Hace ya un tiempo que estoy pensando en hacer yoga o danza. El yoga me atrae enormemente, por todo lo que tiene de físico y espiritual.

Ahora, estoy en período de “prueba”. Estoy asistiendo a clases diferentes para saber cuál es la actividad que elegiré. La primera experiencia ha sido con el yoga…Mientras escribo estas líneas, estoy sintiendo músculos de mi cuerpo que no sabía que existían…Incluso los dedos de las manos protestan… ¡Madre mía! La monitora que me entrevistó me aconsejó el yoga Vinyasa. Tal vez fui yo la que alabé(exageradamente) mi flexibilidad y, lo demás, fueron las ganas…Hay más de 100 tipos de yoga, unos más físicos que otros y este es uno de los llamados “físicos” …Bien, con todo lo que me ha gustado la sesión de Vinyasa, admito que estoy rota y sé -confirmado oficialmente por mis músculos, tendones y fibras- que NO soy flexible. Y que el yoga es un ejercicio duro. ¿No habéis visto alguna vez, a alguien haciendo una de las Asanas y habéis creído que la harías fácilmente? Pues…no. Fácil no es.

( Esta ilustración, me representa)

Dicho esto, este cansancio es maravilloso.

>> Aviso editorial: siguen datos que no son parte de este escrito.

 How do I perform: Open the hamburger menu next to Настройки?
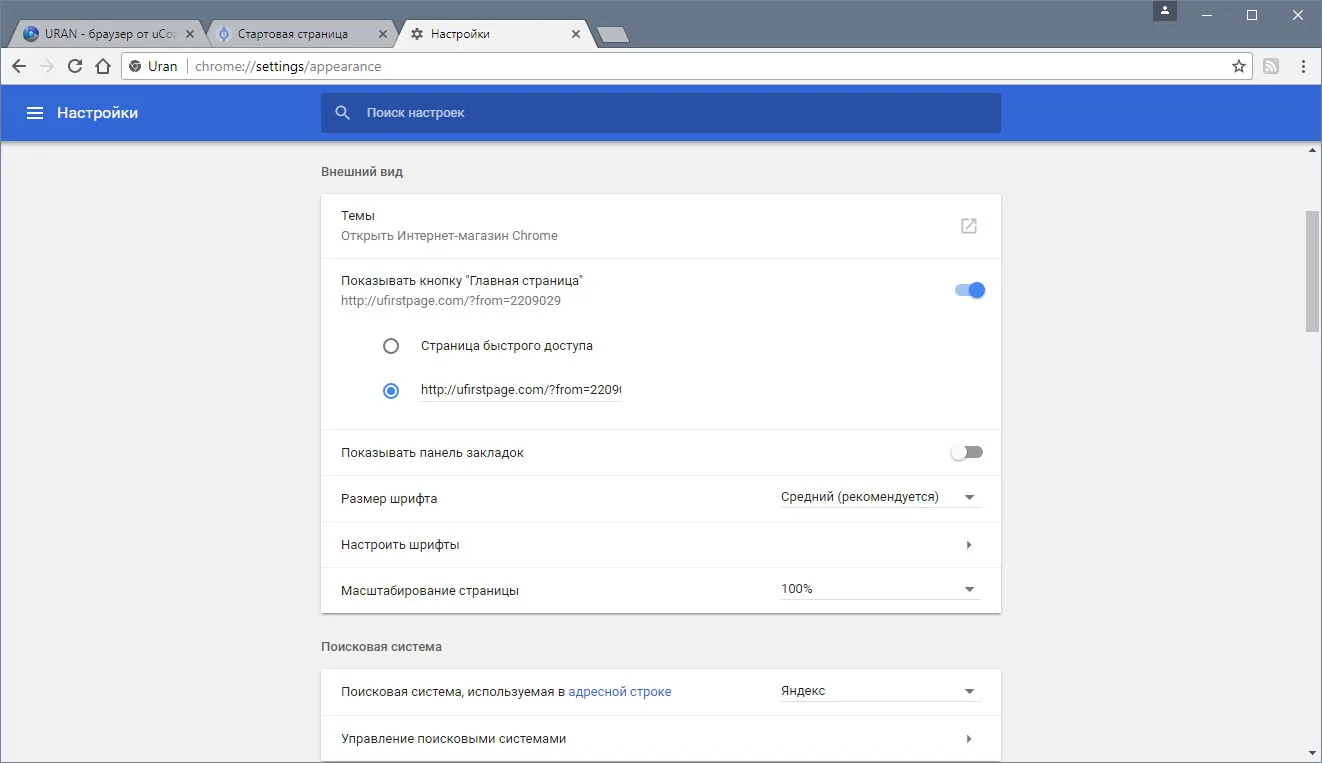35,113
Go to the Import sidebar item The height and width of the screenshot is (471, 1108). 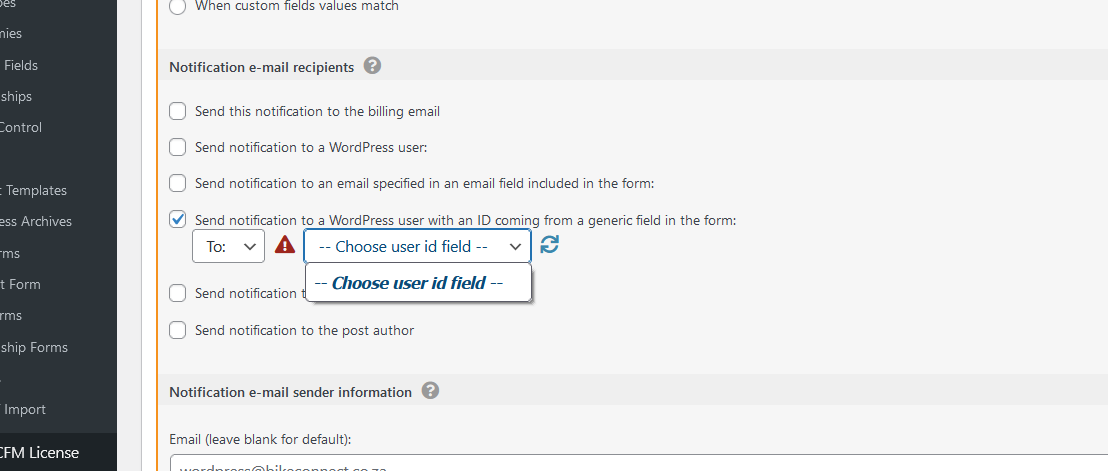pyautogui.click(x=23, y=410)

Y, también, la sensación de relax…Ommmm… He atisbado lo fantástico que debe ser todo eso cuando se hace bien…No he tirado la toalla porque quiero llegar a sentir eso, y me he apuntado a otra clase de yoga más pasiva y más adecuada a principiantes no- flexibles que creían que lo eran; – ).

Seguiré la ruta de clases de prueba.